Ладья купца Любовода, одетого в богатый алый суконный кафтан, подбитый соболем, в высокую горлатную шапку и сафьяновые сапоги, отвернула с Волхова километра за полтора от высоких стен кремля, вошла в неширокую речушку, берега которой состояли, казалось, из сплошной череды причалов – как пустых, так и украшенных судами самых разных конструкций, среди которых разве только китайских джонок не хватало. Еще примерно через полкилометра ладья, едва не перевернув рыбацкую лодку, отвернула влево на еще более узкую протоку, крутые берега которой были укреплены бревенчатой набережной, а вдоль русла шла деревянная мостовая.
– Где это мы? – непонимающе закрутил головой Олег.
– Малый Волховец, колдун, – ответил Борислав, который напряженно ловил рулем сантиметры, протискивая огромный корабль в щель между европейским коггом и персидским кунгасом.
– Канал, что ли?
– Не… – покачал головой кормчий, – река. Токмо углубили ее купцы маленько…
Наконец он приказал корабельщикам убрать весла – ладья стала медленно подкатываться боком к свободному месту. Борт гулко стукнулся о дубовый причал, несколько человек выпрыгнули через борт, привязывая прочные канаты к выпирающим на высоту пояса разлохмаченным деревянным быкам.
– Слава Стрибогу, – наконец-то отпустил кормовое весло дед. – Прибыли…
Встречающих видно не было – только разгружавшие соседний корабль амбалы с опаской косились на новоприбывших.

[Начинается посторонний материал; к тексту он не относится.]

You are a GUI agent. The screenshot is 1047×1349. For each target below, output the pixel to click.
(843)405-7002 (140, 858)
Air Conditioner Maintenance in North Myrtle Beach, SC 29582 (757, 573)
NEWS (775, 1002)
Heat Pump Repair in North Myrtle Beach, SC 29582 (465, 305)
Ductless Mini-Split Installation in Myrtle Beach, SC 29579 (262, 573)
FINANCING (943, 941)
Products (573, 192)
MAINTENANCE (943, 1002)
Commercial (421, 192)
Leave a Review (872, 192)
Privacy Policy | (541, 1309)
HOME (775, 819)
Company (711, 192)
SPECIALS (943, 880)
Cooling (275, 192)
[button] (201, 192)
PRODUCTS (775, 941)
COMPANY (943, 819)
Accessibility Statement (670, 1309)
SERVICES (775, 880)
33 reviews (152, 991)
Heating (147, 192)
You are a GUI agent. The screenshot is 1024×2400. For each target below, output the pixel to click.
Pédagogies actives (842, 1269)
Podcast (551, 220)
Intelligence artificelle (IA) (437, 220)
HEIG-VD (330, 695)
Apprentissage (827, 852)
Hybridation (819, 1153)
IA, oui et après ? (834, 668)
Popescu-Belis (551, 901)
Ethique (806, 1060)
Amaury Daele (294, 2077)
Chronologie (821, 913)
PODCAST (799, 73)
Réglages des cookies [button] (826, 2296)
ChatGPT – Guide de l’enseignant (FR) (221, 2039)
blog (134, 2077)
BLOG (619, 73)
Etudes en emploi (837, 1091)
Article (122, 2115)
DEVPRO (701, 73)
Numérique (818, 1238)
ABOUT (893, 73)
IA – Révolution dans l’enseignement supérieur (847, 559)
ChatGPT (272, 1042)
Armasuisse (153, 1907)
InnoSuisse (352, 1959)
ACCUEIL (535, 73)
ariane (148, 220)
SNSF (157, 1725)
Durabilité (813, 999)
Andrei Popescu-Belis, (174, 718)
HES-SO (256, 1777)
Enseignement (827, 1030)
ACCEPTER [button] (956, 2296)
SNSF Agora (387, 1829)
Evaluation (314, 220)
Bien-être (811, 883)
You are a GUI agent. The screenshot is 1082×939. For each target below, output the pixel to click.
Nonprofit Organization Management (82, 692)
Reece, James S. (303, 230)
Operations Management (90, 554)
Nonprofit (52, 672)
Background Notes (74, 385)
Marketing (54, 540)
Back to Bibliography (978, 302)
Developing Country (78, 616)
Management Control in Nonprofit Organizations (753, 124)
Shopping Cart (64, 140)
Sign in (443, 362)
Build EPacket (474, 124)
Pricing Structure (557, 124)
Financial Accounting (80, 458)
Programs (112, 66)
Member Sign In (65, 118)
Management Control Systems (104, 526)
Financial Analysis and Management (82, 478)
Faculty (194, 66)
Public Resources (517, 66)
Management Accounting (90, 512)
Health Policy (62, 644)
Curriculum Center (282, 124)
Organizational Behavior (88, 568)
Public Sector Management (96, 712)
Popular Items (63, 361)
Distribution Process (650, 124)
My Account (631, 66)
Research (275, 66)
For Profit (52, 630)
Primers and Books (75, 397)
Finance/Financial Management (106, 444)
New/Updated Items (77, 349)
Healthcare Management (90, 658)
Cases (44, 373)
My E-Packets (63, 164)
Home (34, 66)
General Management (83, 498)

Любовод низко, коснувшись кончиками пальцев палубы, поклонился берегу, затем выпрыгнул на него, скинул шапку, опустился на колени и поцеловал землю. Следом за купцом начали выпрыгивать остальные путешественники, в точности повторяя действия хозяина. Олег, не желая привлекать к себе лишнее внимание, тоже отвесил новгородской земле низкий поклон, а потом прикоснулся губами к жухлой утоптанной траве.
Корабельщики все вместе двинулись не в сторону Новгорода, а прямо в противоположном направлении: вдоль реки, вокруг небольшого болотца. Вскоре впереди показалось озерцо, отделенное от Волховца крутой песчаной насыпью, узкой у входа, но дальше расширяющейся метров до двухсот. Поначалу Середин удивился тому, что на этом перешейке растут огромные вековые дубы, но вскоре понял: в таком месте может происходить все, что угодно. Потому как в окружении дубравы находился внушительный частокол, из-за которого выглядывали макушки высоких истуканов.
Поскидывав шапки и склонив головы, путники вошли в украшенные улыбающимся солнцем ворота. Середин, морщась от боли в руке под раскалившимся крестом, быстро стрельнул глазами по сторонам, пытаясь опознать местных богов. В центре, разумеется, стоял Сварог, бог солнца. Грубо отесанный, в два обхвата столб метров пяти высотой, с небрежно намеченными бородой и глазами, потемневшим от времени ртом, пронзительными точками зрачков. Стало быть, три колышка за ним – жена и дети. Слева и справа возвышались столбы пониже – такие же древние и такие же небрежно исполненные. Кто-то из них должен был символизировать Белбога – гаранта справедливости и хранителя добра, а кто-то Триглаву – богиню земли. А может, Олег и ошибался – у всех идолов были намечены небольшие бородки. Дальше вдоль частокола тянулись боги помельче: Макошь – мать наполненных кошельков, Велес и Тур – боги скота и богатства, Стрибог – повелитель ветров и течений, Лада – богиня любви. В общем, точно опознать удалось только две, стоявшие у самого входа, личности: низкого, но очень толстого Чура, обеспечивающего незыблемость границ, и чуть более рослого, поставленного на короткие железные ножки, Перуна – бога-громовержца. Оба, в отличие от древних идолов, имели самые настоящие, тщательно прописанные лица. Перун – угрюмое, недовольное, с большими губами и крупным носом. При взгляде на него возникало ощущение, что бог объелся несвежей рыбы и сейчас его пучит и тянет сорвать злость на случайном прохожем. Чур, напротив, косился на приходящих с еле уловимым ехидством. Увидев эту хитрую рожу, любой человек мгновенно понимал: незыблемость границ – понятие ооочень растяжимое.